■ Activity:
Look below for the lines from the one with "Task: Click the orange" to the one with "You are a computer-use agent. 496x924 pixels.", and copy exactly those lines, both ends included.
(Beginning of Data excerpts)
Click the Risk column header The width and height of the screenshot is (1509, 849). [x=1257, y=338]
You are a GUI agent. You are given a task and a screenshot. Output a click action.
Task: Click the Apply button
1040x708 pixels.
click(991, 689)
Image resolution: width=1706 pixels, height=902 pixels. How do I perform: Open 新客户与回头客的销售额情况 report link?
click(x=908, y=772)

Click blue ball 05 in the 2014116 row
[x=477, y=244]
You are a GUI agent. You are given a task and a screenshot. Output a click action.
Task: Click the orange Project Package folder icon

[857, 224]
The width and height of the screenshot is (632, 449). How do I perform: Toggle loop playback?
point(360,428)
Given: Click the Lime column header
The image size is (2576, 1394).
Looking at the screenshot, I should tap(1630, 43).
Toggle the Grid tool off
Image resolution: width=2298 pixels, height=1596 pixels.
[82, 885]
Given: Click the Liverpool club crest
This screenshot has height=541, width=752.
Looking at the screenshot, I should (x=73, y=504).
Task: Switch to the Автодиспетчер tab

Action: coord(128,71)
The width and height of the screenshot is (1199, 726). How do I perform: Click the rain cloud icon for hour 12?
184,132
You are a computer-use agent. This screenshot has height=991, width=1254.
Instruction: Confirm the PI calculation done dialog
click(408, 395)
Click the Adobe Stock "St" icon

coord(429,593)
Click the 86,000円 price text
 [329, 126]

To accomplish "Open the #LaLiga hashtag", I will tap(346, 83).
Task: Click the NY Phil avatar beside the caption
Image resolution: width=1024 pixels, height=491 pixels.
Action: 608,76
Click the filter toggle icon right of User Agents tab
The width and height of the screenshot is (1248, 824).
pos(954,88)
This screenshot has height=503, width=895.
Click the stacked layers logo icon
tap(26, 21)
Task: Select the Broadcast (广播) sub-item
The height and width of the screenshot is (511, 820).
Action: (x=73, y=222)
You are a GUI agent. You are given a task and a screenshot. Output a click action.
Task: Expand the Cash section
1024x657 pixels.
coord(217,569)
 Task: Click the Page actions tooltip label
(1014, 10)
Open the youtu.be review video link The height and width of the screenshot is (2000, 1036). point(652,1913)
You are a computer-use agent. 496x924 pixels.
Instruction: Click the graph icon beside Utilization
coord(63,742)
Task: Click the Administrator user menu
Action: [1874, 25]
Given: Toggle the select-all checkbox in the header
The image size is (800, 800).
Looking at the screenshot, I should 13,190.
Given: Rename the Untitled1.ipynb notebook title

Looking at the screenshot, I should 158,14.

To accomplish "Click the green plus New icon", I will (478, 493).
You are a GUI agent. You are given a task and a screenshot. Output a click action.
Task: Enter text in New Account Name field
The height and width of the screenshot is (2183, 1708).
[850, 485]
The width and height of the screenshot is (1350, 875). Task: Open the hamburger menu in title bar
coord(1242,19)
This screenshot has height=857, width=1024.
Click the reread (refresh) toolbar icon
(End of Data excerpts)
■ Your solution:
Task: Click the orange Project Package folder icon

[857, 224]
The width and height of the screenshot is (632, 449). How do I perform: Toggle loop playback?
point(360,428)
Given: Click the Lime column header
The image size is (2576, 1394).
Looking at the screenshot, I should tap(1630, 43).
Toggle the Grid tool off
Image resolution: width=2298 pixels, height=1596 pixels.
[82, 885]
Given: Click the Liverpool club crest
This screenshot has height=541, width=752.
Looking at the screenshot, I should (x=73, y=504).
Task: Switch to the Автодиспетчер tab

Action: coord(128,71)
The width and height of the screenshot is (1199, 726). How do I perform: Click the rain cloud icon for hour 12?
184,132
You are a computer-use agent. This screenshot has height=991, width=1254.
Instruction: Confirm the PI calculation done dialog
click(408, 395)
Click the Adobe Stock "St" icon

coord(429,593)
Click the 86,000円 price text
 [329, 126]

To accomplish "Open the #LaLiga hashtag", I will tap(346, 83).
Task: Click the NY Phil avatar beside the caption
Image resolution: width=1024 pixels, height=491 pixels.
Action: 608,76
Click the filter toggle icon right of User Agents tab
The width and height of the screenshot is (1248, 824).
pos(954,88)
This screenshot has height=503, width=895.
Click the stacked layers logo icon
tap(26, 21)
Task: Select the Broadcast (广播) sub-item
The height and width of the screenshot is (511, 820).
Action: (x=73, y=222)
You are a GUI agent. You are given a task and a screenshot. Output a click action.
Task: Expand the Cash section
1024x657 pixels.
coord(217,569)
 Task: Click the Page actions tooltip label
(1014, 10)
Open the youtu.be review video link The height and width of the screenshot is (2000, 1036). point(652,1913)
You are a computer-use agent. 496x924 pixels.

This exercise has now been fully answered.